A Small Needful Change: How museums can show that Black lives matter in their collections

The most important thing museums can do is to diversify their staff and compensate people properly for their labour.

Having said that,

when I am feeling frustrated by an inability to make change happen, I am comforted by the principle set out by Nilofer Merchant in The Power of Onlyness. That is, that we all have the potential to make a difference within our niche, because that is a difference we are uniquely equipped to make. I am frustrated with responses to the Black Lives Matter movement from the museum sector, so I have tried to focus on one concrete action within my area of work that I think museums should take, and that I will be pushing for within the museums I work with.

Museums can tweet #BlackLivesMatter but where is the evidence in their collections to back this up? As museums output is currently digital, and they are realising it is necessary to diversify the kind of content they share, they may be unable to find the collections to support the message.

They can commit to rectifying this within their collections by:

  • Updating their Collections Development Policy (and publishing it).
  • Updating their Collections Documentation Policy (and publishing it)

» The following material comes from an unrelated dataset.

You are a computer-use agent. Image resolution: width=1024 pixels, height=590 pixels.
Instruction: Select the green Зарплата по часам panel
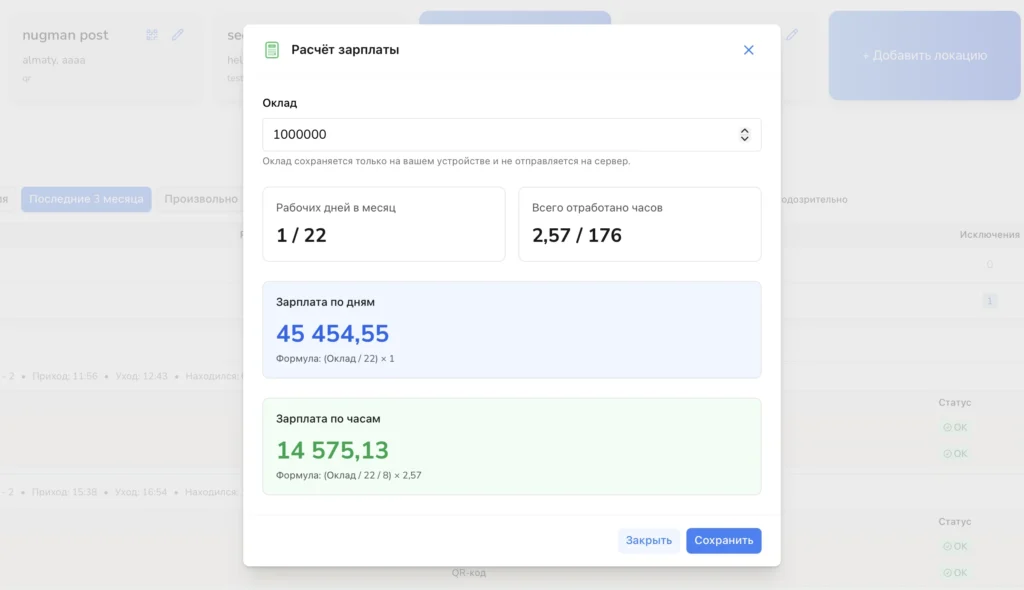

Contemporary collecting is important, but has been covered extensively in recent museum discourse, so I want to focus on the second action, and describe one specific change museums can make as a first step to making their collections more accessible. The objects are there in the collections. The stories are there, but hidden by neglect, by history, by the cultural ignorance of an overwhelmingly white workforce.

One way to show that Black lives matter in our museums is commit to:

  • Ensure collections are searchable and findable by the communities that they represent. That means recording information about the people and the cultures who the objects relate to.
  • Acknowledge that this type of categorisation, as it has been used by museums, contributed to the formation of racialised hierarchies and white supremacy.
  • Also acknowledge that by avoiding using any terminology related to race or other marginalised identities in collections cataloguing, because of fear of ‘getting it wrong’, museums continue to do harm by obscuring and making their collections inaccessible.
  • Proactively consult communities about any content representing them and be accountable to those communities in the way they are described in collections records.
  • Not use the current lack of such consultation as an excuse for inaction. As a starting point, some museums use Office of National Statistics guidelines. These terms are designed for self-identification, so applying them to museum records is not without its problems, but it does also allow the potential for data on museum collections to be mapped to other social research carried out using ONS terms, such as in this on Black representation in British film from the BFI.

Thank you to Louise McAward-White who pointed me to this work at BFI when I asked the #MuseumDocumentation community on twitter about what terminology they use for people and cultural groups. At that time it did not seem to be something many museums were talking about. Recently Tate has kicked off a project, Provisional Semantics, looking at the ongoing problem of how to categorise. I look forward to more work being done in this niche, but vital area of museum work, and seeing the differences small, thoughtfully deployed, changes can make.

The title of this post was inspired by Ross Gay’s poem about Eric Garner.